__Work instructions__: Look over the listing below and report how many of its lines contain the string "each", with no other words.

--- Supplied records ---

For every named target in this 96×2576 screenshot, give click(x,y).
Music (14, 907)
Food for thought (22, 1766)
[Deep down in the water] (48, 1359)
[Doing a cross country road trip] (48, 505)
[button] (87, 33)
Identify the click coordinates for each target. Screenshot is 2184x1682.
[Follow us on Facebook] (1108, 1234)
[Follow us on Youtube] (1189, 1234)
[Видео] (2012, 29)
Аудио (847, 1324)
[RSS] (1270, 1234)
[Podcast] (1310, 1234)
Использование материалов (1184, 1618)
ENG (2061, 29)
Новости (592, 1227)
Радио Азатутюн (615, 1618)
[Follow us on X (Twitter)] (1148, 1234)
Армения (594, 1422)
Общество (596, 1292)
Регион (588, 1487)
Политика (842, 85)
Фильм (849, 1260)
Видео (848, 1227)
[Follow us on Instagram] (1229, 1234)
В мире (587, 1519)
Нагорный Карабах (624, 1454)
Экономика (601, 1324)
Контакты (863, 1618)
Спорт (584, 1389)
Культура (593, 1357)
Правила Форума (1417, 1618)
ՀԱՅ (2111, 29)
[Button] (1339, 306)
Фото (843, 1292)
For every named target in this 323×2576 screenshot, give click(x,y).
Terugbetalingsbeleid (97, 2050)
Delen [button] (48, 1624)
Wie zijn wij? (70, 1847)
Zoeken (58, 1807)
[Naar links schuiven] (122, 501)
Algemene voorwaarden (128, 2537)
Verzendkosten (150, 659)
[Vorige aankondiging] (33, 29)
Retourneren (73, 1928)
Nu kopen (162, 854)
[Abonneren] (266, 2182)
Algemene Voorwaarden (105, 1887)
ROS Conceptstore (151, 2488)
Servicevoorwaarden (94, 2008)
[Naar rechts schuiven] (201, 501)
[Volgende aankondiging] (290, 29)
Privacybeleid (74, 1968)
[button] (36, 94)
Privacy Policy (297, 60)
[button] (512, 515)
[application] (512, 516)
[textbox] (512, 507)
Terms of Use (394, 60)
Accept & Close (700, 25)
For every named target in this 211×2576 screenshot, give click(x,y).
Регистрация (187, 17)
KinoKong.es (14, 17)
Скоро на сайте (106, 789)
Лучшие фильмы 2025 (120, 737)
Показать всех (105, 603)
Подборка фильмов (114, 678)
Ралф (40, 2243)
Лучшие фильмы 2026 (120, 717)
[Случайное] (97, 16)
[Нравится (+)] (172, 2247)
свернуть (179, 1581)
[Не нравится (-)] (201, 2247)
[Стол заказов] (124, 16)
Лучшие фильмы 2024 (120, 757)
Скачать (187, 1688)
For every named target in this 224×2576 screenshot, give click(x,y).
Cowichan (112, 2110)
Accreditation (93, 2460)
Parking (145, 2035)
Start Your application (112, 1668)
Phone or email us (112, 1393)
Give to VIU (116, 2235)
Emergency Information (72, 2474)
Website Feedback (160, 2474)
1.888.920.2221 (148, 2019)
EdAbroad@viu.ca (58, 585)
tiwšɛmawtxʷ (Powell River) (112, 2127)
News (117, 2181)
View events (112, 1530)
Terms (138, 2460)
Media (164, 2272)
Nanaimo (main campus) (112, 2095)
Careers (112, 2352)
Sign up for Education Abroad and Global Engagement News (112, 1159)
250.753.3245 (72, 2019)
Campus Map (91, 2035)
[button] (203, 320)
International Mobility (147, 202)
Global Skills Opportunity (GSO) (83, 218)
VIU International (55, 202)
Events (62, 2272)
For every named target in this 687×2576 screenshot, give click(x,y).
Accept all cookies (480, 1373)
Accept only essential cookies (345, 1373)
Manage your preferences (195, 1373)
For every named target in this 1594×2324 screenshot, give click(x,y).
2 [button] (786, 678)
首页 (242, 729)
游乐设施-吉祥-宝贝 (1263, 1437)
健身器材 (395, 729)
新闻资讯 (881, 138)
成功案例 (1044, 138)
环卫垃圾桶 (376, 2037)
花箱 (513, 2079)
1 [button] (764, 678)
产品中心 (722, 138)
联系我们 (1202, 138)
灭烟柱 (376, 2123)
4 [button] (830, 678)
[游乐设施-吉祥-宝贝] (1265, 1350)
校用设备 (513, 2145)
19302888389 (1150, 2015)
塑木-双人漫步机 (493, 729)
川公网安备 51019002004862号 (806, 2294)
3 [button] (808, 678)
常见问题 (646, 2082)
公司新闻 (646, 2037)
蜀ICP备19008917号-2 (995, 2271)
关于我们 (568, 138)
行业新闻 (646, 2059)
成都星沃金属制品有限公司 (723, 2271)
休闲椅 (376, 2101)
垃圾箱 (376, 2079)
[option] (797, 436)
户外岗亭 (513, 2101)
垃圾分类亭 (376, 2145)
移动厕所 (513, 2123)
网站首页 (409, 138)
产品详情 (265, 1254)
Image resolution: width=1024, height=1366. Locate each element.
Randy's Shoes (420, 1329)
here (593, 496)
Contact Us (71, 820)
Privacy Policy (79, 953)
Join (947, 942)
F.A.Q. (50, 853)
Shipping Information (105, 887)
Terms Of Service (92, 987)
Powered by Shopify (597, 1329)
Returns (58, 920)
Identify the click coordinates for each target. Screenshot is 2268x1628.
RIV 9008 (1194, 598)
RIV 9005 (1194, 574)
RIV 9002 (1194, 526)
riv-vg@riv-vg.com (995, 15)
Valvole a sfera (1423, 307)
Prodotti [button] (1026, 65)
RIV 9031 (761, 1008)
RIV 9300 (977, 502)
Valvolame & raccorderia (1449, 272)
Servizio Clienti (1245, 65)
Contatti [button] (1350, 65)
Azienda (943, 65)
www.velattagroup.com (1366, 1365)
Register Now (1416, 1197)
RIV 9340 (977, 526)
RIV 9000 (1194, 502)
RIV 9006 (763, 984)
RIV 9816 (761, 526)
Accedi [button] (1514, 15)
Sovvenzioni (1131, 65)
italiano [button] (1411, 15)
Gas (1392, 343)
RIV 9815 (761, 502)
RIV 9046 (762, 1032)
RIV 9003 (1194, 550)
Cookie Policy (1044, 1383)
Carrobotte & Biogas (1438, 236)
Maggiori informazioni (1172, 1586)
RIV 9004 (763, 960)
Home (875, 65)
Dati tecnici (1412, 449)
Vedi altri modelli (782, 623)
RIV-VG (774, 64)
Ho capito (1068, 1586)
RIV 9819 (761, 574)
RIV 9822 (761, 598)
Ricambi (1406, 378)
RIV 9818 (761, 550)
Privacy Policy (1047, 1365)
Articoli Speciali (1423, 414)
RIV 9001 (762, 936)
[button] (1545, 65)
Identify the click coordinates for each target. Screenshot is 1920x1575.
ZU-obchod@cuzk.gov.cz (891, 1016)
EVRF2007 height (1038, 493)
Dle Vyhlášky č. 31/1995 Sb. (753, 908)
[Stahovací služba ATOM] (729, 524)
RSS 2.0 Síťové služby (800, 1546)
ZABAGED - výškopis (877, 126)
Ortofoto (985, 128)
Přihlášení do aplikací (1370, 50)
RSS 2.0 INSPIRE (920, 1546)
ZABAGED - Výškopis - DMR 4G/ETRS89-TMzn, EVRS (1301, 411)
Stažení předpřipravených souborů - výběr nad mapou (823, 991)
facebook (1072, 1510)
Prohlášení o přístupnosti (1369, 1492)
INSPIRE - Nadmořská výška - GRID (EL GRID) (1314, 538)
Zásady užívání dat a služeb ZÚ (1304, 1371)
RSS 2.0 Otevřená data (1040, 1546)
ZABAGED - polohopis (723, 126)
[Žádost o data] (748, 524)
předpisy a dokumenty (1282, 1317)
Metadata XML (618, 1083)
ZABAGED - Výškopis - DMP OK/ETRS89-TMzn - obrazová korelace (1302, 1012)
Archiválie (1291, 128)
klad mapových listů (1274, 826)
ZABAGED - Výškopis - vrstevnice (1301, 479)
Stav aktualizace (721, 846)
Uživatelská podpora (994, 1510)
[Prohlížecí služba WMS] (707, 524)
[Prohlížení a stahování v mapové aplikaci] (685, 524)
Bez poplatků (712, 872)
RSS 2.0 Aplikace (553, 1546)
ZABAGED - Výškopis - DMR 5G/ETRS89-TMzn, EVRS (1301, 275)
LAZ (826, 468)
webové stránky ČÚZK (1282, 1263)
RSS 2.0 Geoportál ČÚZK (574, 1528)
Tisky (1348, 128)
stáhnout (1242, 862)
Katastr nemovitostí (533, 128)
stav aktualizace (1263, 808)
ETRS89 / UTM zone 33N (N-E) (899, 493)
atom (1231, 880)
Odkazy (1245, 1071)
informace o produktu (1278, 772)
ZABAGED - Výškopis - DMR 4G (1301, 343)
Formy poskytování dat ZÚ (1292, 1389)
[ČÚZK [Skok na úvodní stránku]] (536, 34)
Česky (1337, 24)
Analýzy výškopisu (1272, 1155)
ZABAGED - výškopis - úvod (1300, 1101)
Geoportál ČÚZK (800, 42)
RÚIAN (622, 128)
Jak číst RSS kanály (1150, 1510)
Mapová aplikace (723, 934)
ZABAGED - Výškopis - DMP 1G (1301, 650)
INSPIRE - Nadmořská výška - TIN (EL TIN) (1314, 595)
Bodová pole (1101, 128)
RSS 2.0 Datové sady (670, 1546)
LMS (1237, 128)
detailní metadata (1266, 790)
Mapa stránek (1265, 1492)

---

__Solution for this exercise__: 4